Yes that’s about it. I do understand it would have been a shock to him and I’ve been really reluctant to revisit it. Maybe I shouldn’t have done, it just felt like I was shutting him off from something that turned out to be a massive issue for me.

I probably should have kept quiet though. I have a history of repressing trauma which I know isn’t really healthy but I guess it serves its purpose sometimes!

OP posts:
knittedosocks · 02/01/2025 19:26

@BlazinglikeRebelDiamonds
I don't think your husband had a helpful or supportive reaction to your revealing what had happened to you in the past, nor were his comments about choices you make about how you socialise now kind. In my opinion this is the thing which would have upset me the most.

This doesn't paint him in a positive light so I am not jumping to his defence in any way, but I do think that in all his nonsense there could be a grain of truth that we should be wary of analysing the past by present standards and applying how we might feel today about something when we didn't necessarily feel that way at the time.

I personally don't believe that 25 years ago, if a man and a woman were both drunk and willingly had sex then this was rape. The idea that being drunk and therefore making it impossible to consent, consequently meaning that this was rape had not yet been conceived.
We shouldn't judge our past actions based on present knowledge nor our present actions on future understanding.

In your case op, you were asleep so this is a completely different situation and your husband should have believed you when you explained the reasons why you might have explained the occurrence in a different way in the past.

OOOtil2025 · 02/01/2025 19:32

I normally try and view things from the position of trying to make things work, try not to LTB is a relationship can be saved… but this is an awful position for you to be in and it’s a huge thing to come to terms with. Your H is being an absolute arsewipe. What an utterly dick thing to say to you. He is out of order and as a PP said I’d be concerned if you had a daughter. I don’t understand why he doesn’t understand that you only consent if you ar conscious and sober.

And ignore his opinion on therapy - I had some after years of issues and it was liberating and so helpful. It’s a positive step and I’m glad you’ve sought help. He’s clearly not emotionally aware of how trauma affects people.
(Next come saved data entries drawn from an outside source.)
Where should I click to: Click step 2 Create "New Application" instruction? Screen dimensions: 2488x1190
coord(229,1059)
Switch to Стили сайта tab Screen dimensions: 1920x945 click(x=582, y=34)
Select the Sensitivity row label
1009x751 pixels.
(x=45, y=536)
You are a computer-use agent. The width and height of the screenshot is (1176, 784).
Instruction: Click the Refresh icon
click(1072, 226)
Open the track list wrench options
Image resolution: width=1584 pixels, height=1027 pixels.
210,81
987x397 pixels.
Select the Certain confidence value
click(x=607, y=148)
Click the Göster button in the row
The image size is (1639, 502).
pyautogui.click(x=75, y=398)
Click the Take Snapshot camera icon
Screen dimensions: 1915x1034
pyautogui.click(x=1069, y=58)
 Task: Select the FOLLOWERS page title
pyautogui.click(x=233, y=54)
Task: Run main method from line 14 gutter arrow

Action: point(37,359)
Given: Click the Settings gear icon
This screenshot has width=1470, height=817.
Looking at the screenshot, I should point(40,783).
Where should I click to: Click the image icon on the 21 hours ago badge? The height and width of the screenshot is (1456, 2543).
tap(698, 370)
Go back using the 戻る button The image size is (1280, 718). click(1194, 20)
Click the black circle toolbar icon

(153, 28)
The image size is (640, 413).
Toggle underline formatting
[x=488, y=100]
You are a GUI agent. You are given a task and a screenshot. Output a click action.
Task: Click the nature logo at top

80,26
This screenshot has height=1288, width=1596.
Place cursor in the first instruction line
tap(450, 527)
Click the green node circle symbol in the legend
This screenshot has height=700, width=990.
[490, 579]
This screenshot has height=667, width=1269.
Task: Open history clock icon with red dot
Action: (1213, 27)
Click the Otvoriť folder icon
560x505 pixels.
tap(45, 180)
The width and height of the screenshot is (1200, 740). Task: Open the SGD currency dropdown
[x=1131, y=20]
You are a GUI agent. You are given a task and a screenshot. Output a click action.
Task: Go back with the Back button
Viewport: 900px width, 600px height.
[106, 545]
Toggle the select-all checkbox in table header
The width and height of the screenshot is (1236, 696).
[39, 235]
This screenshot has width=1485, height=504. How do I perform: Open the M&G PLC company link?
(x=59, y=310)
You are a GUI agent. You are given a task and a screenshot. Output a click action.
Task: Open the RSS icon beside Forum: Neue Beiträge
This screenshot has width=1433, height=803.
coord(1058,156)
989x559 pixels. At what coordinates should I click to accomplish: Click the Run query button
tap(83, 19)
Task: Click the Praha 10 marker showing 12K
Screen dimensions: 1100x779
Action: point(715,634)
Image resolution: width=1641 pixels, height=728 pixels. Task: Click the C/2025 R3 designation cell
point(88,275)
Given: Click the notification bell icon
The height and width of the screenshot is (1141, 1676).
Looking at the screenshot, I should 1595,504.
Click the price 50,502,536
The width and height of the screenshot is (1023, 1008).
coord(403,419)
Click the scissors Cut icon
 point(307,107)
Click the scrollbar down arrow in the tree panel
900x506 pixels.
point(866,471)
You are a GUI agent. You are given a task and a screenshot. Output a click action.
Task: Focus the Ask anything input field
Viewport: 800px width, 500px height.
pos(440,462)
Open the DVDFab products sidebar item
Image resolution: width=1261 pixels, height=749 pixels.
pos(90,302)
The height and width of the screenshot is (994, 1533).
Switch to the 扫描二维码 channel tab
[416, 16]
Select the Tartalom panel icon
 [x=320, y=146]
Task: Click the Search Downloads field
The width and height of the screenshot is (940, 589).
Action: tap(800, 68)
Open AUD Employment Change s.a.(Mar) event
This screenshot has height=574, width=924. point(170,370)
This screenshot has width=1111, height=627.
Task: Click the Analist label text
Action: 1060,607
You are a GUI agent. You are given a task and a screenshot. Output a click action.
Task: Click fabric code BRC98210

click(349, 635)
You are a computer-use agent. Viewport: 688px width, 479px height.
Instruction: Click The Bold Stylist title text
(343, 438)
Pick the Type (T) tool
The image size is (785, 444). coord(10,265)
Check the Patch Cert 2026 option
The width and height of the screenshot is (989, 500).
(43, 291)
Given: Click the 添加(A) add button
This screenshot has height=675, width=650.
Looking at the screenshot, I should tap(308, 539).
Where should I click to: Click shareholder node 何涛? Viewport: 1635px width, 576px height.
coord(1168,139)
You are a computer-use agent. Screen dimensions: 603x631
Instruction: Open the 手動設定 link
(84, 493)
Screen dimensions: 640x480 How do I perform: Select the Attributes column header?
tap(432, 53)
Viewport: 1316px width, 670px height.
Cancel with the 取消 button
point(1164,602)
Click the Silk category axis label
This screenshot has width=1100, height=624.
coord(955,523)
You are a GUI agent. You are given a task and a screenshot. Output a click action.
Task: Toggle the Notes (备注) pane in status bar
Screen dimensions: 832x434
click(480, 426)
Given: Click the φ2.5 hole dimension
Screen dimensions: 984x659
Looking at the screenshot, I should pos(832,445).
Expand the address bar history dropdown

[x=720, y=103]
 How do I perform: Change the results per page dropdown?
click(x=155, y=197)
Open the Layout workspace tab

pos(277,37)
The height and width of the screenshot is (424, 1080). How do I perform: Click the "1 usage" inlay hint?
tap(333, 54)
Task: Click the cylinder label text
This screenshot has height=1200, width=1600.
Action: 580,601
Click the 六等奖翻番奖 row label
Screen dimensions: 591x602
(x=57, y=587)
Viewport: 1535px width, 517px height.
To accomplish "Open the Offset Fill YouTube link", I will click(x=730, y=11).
What an absolute prick he is.

BlazinglikeRebelDiamonds · 02/01/2025 19:33

@knittedosocks yes I can see that point of view. And I’ve had (very) drunken sex when I was younger which I would still have classed as consensual.

This was different - I was asleep. It always felt “bad”
and wrong even though I never labelled or articulated it as rape back then - I knew I couldn’t have agreed but blamed myself for not shouting out or fighting back. I did let it happen. I think that’s where I struggled to see it clearly. And I still feel bad about that.

But even without a label it bothered me enough to cause panic attacks and flashbacks when certain similarities struck, and it was then that I wrote down what had happened and on reading it back realised it was worse than I had acknowledged before.

I’m not making excuses, I know I’ve handled it badly. And believe me if I could have kept it shut in a box in my head forever I would have done.

OP posts:
selffellatingouroborosofhate · 02/01/2025 19:39

Make plans to divorce this tool.

Men who think that women "ask for it" are men who think that committing rape is sometimes OK. You do not want to be married to such a man.